→ **VORLIEGENDER TEXT**
==========
KirchenVolksBegehren

Analyse des Kirchenvolks-Begehren 1995

1995 organisierten engagierte Leute in Österreich ein sogenanntes Kirchenvolks-Begehren. Über 500.000
Menschen haben es unterschrieben.

Den folgenden Punkten wurde dabei durch Unterschrift zugestimmt:

  1. Der Aufbau einer geschwisterlichen Kirche
  2. Die volle Gleichberechtigung von Frauen
  3. Die freie Wahl zwischen zölibatärer und nicht-zölibatärer Lebensform
  4. Die positive Bewertung der Sexualität als wichtiger Teil des von Gott geschaffenen und bejahten Menschen
  5. Eine Frohbotschaft statt einer Drohbotschaft


Was bedeutet das nun?


Es zeigt zunächst, daß über 500.000 Österreicher offenbar eine völlig falsche Vorstellung der katholischen Kirche haben! Ihr Kirchenverständnis scheint äußerst lückenhaft und unvollständig zu sein.

Die katholische Kirche hat dem Wesen nach eine hierarchische Struktur. Und sie hat einen eifersüchtigen Gott. Willensäußerungen in Glaubensfragen sind nur so lange tolerabel, als sie mit den Lehrinhalten der heiligen Schriften prinzipiell in Einklang stehen.
==========
→ **ERFASSTE DATEN**
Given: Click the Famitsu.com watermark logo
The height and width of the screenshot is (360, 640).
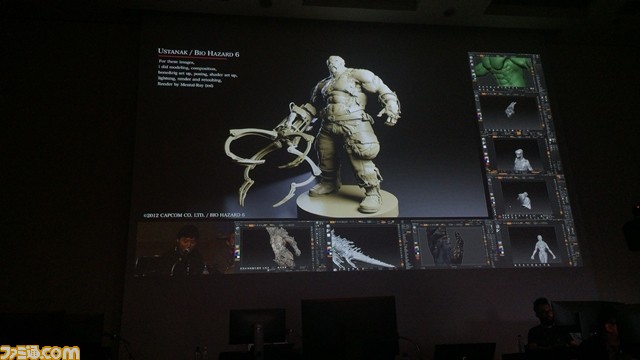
==========
→ **DEINE AUFGABEN**
A. Kopiere aus dem Text über das Kirchenvolks-Begehren wortgetreu den Abschnitt, der mit den Worten „Den folgenden Punkten“ anfängt und mit „unvollständig zu sein.“ aufhört.
B. Gib den Absatz „Die katholische Kirche hat dem Wesen nach“ aus dem Text über das Kirchenvolks-Begehren als kurze Liste wieder, ohne eine seiner Hauptaussagen wegzulassen.
C. Wie viele Menschen haben laut dem Text über das Kirchenvolks-Begehren das Begehren unterschrieben?
Die Daten haben mit dem Text nichts zu tun.

→ **ERGEBNISSE**
A.
Den folgenden Punkten wurde dabei durch Unterschrift zugestimmt:

  1. Der Aufbau einer geschwisterlichen Kirche
  2. Die volle Gleichberechtigung von Frauen
  3. Die freie Wahl zwischen zölibatärer und nicht-zölibatärer Lebensform
  4. Die positive Bewertung der Sexualität als wichtiger Teil des von Gott geschaffenen und bejahten Menschen
  5. Eine Frohbotschaft statt einer Drohbotschaft


Was bedeutet das nun?


Es zeigt zunächst, daß über 500.000 Österreicher offenbar eine völlig falsche Vorstellung der katholischen Kirche haben! Ihr Kirchenverständnis scheint äußerst lückenhaft und unvollständig zu sein.

B.
- Die katholische Kirche ist ihrem Wesen nach hierarchisch aufgebaut.
- Sie hat einen eifersüchtigen Gott.
- Willensäußerungen in Glaubensfragen sind nur tolerabel, solange sie grundsätzlich mit den Lehrinhalten der heiligen Schriften übereinstimmen.

C. Über 500.000 Menschen.